═══ Dataset

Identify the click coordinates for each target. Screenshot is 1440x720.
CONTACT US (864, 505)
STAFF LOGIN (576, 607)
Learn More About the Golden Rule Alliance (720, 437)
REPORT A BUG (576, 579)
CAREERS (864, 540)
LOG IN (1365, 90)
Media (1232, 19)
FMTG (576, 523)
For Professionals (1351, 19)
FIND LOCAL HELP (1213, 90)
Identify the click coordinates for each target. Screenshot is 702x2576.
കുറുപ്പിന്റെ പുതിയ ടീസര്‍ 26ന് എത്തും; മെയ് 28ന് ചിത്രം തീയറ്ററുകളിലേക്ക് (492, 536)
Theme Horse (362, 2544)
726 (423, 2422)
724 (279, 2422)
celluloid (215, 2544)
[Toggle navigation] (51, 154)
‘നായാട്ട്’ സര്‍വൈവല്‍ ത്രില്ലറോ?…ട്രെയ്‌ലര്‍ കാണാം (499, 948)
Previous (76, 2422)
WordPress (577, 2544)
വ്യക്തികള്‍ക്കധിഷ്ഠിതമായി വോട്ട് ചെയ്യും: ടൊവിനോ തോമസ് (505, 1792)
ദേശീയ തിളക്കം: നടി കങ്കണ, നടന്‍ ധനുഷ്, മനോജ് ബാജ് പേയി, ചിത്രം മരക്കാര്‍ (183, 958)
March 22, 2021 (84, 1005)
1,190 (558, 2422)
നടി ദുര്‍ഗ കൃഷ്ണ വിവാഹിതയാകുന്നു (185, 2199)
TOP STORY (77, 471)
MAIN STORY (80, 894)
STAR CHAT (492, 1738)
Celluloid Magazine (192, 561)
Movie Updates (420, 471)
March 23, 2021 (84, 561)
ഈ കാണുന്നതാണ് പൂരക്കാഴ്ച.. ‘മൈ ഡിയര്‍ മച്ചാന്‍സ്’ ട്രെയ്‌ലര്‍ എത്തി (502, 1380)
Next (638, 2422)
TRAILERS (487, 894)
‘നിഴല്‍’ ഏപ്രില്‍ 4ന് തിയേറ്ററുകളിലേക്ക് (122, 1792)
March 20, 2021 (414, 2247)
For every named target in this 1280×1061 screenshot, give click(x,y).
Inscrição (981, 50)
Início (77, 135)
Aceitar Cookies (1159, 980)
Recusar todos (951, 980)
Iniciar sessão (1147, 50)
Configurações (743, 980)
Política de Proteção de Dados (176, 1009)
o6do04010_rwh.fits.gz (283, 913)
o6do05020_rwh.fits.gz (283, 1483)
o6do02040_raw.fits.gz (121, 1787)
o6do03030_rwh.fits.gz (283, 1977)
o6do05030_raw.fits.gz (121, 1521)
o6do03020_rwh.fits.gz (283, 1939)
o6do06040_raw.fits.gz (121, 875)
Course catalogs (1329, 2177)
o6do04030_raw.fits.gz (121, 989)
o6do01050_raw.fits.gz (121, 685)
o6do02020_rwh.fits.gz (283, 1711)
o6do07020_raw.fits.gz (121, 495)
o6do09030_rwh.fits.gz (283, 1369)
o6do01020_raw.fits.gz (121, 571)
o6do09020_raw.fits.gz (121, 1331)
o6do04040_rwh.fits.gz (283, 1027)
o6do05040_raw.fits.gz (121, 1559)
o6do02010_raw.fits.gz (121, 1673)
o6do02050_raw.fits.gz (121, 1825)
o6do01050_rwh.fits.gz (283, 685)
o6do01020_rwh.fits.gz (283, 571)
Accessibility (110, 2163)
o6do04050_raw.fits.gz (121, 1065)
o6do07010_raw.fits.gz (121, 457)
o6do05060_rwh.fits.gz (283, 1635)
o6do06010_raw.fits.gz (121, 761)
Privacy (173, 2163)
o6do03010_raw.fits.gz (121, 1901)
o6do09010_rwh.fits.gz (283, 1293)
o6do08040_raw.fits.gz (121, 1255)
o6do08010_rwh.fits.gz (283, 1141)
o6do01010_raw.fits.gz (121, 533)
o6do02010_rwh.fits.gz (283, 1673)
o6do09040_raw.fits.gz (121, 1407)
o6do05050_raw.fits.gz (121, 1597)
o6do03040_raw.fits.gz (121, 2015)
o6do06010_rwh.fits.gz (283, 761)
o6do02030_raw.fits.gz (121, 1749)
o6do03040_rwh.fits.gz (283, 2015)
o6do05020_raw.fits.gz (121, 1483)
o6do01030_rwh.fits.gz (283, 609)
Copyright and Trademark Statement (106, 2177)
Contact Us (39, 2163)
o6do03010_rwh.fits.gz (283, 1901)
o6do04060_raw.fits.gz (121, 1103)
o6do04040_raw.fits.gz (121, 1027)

══════

## Task description
Can you write out again only the lines starting at the one containing "ദേശീയ തിളക്കം: നടി" and ending at the one containing "Início (77, 135)", both included, adding 10 to each coordinate value and keeping every line without coordinates unchanged?

## Answer
ദേശീയ തിളക്കം: നടി കങ്കണ, നടന്‍ ധനുഷ്, മനോജ് ബാജ് പേയി, ചിത്രം മരക്കാര്‍ (193, 968)
March 22, 2021 (94, 1015)
1,190 (568, 2432)
നടി ദുര്‍ഗ കൃഷ്ണ വിവാഹിതയാകുന്നു (195, 2209)
TOP STORY (87, 481)
MAIN STORY (90, 904)
STAR CHAT (502, 1748)
Celluloid Magazine (202, 571)
Movie Updates (430, 481)
March 23, 2021 (94, 571)
ഈ കാണുന്നതാണ് പൂരക്കാഴ്ച.. ‘മൈ ഡിയര്‍ മച്ചാന്‍സ്’ ട്രെയ്‌ലര്‍ എത്തി (512, 1390)
Next (648, 2432)
TRAILERS (497, 904)
‘നിഴല്‍’ ഏപ്രില്‍ 4ന് തിയേറ്ററുകളിലേക്ക് (132, 1802)
March 20, 2021 (424, 2257)
For every named target in this 1280×1061 screenshot, give click(x,y).
Inscrição (991, 60)
Início (87, 145)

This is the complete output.